“How My Sister Tried to Kill Me,” April 25, 2023

This column is from 2006:

Sometimes if I’m feeling low, I call my sister and it’s like candy, how Bobbie cheers me up. Never mind that she once tried to shoot me. Yes, with a gun. No, I’m not making it up. I have an eye witness who will back me up, if he knows what’s good for him.

But let’s not dwell on that. Far be it from me to hold a grudge against my only sister, even if she never said she was sorry.

Forgiveness usually requires repentance, but I afforded her grace for three good reasons: One, she’s my sister; two, I’m still alive; and three, by the time Bobbie repents, I’ll be dead of old age.

But enough about that. I want to tell you about how she brightens my day. Here are some examples:

When we were little girls, our parents split up. But Bobbie told me that sisters never split up, they always stick together.

When our brother was born blind, she said his blindness wouldn’t matter to anybody, except to people who didn’t matter.

When I won a scholarship and went off to college, and she stayed behind with three babies and a bad marriage, she told me to be safe, have fun and make her proud.

When I left the South to live my life in California of All Places, she flew out to be matron of honor at my wedding and let her 3-year-old scatter rose petals in my path.

When my first husband died, she put me to bed and made me rest. Six months later, she took me to Mexico and made me pose for a picture with a live chimpanzee.

Years later, when I brought my former editor to the South to meet my family, she told me if I didn’t marry him, she would.

So I married him. But that is not to say that jealousy was a motive in her nearly shooting me.

OK, here’s that story:

One summer, when I flew home with my new husband for a family reunion, my sister loaned us her car to pick up my kids at the airport. As we were leaving, I suddenly recalled what she always kept handy in the glove compartment.

“Wait here,” I told my husband, “I’ll be right back.”

I ran back in the house and found her half-asleep in her recliner.

“Sissy!” I said. “Wake up! Your gun is still in the car!”

She yawned. “My what?”

“Your gun!”

“Well, bring it in,” she said.

“I’m not touching it!”

“It won’t hurt you!”

I crossed my arms and gave her a look. She made a face, got up and stomped out to the car, mumbling words I won’t repeat.

My husband was sitting in the driver’s seat listening to a baseball game on the radio. He raised an eyebrow when he saw us.

As Bobbie opened the car door and bent down to reach into the glove box, she made a totally rude remark about my character. Never mind what. And then, OK, I’ll just go on and tell you: I poured a Diet Pepsi down the back of her pants.

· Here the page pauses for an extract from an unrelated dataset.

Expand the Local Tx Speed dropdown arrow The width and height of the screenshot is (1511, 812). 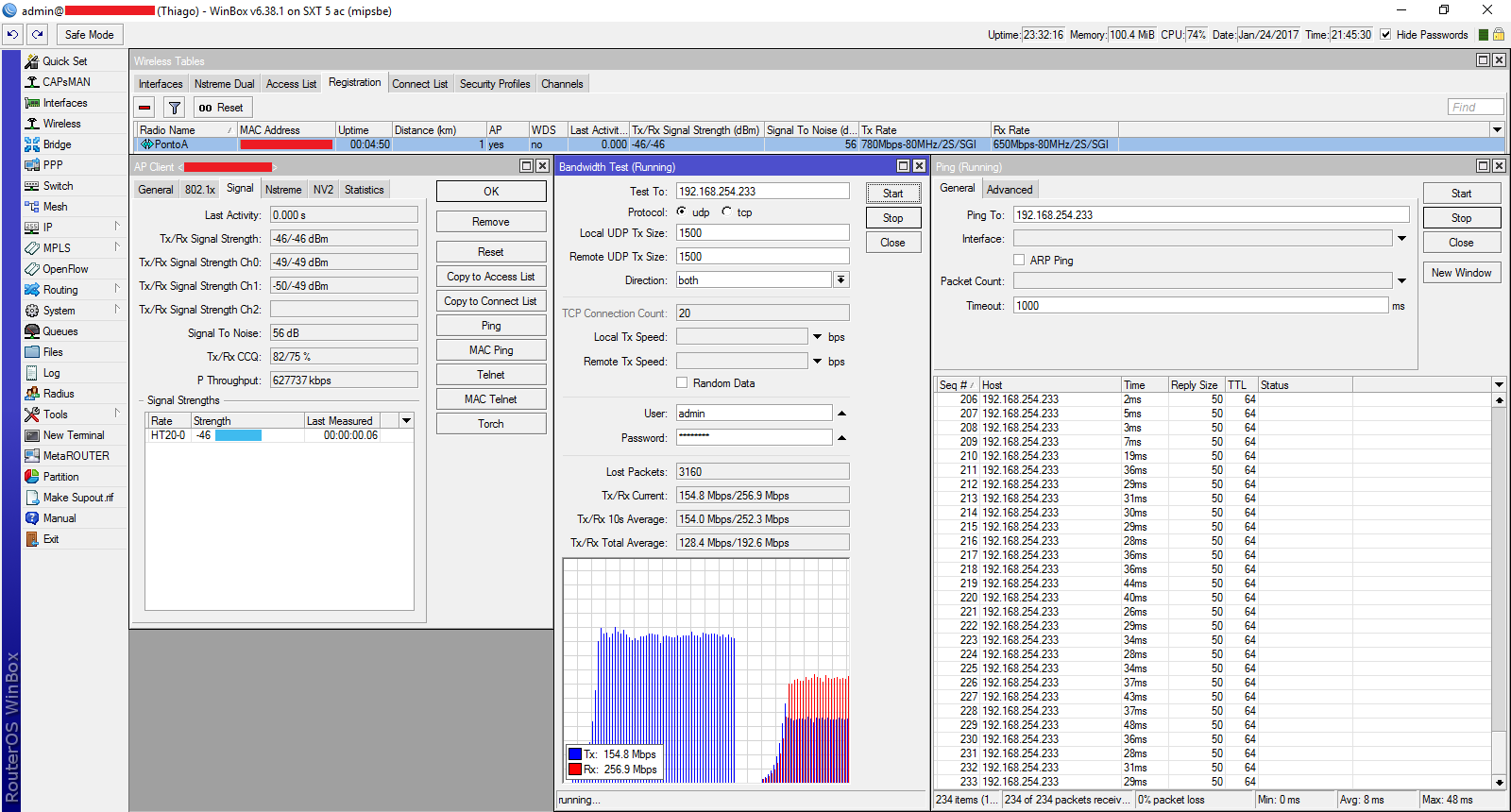pyautogui.click(x=817, y=337)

It had not occurred to me that, at that very moment, she might already have the gun in her hand. I began to suspect it, however, by the look on my husband’s face — the same look I once saw when we went for a walk and a bulldog ran up and bit a chunk out of his arm.

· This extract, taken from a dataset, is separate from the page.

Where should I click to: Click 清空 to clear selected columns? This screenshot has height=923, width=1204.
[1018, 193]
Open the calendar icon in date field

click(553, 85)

Imagine my surprise when my sister’s head spun around like Linda Blair’s in “The Exorcist.” And then, yes, she fired off a shot.

Never mind that she fired it up in the air. My husband didn’t know that. Suffice it to say, hers were not the only pants that were wet.

Bobbie claims that it was all my fault. And that, if she had actually shot me, she’d have gotten off free and clear on grounds known in the South as “The fool needed killing.”

Still, there is one good thing about that incident. I mean, besides the fact that she didn’t kill me.

Since that day, if I call her up and she’s not home? It still cheers me up like candy, just to think of my sister, and the sound that Diet Pepsi made gurgling down her pants.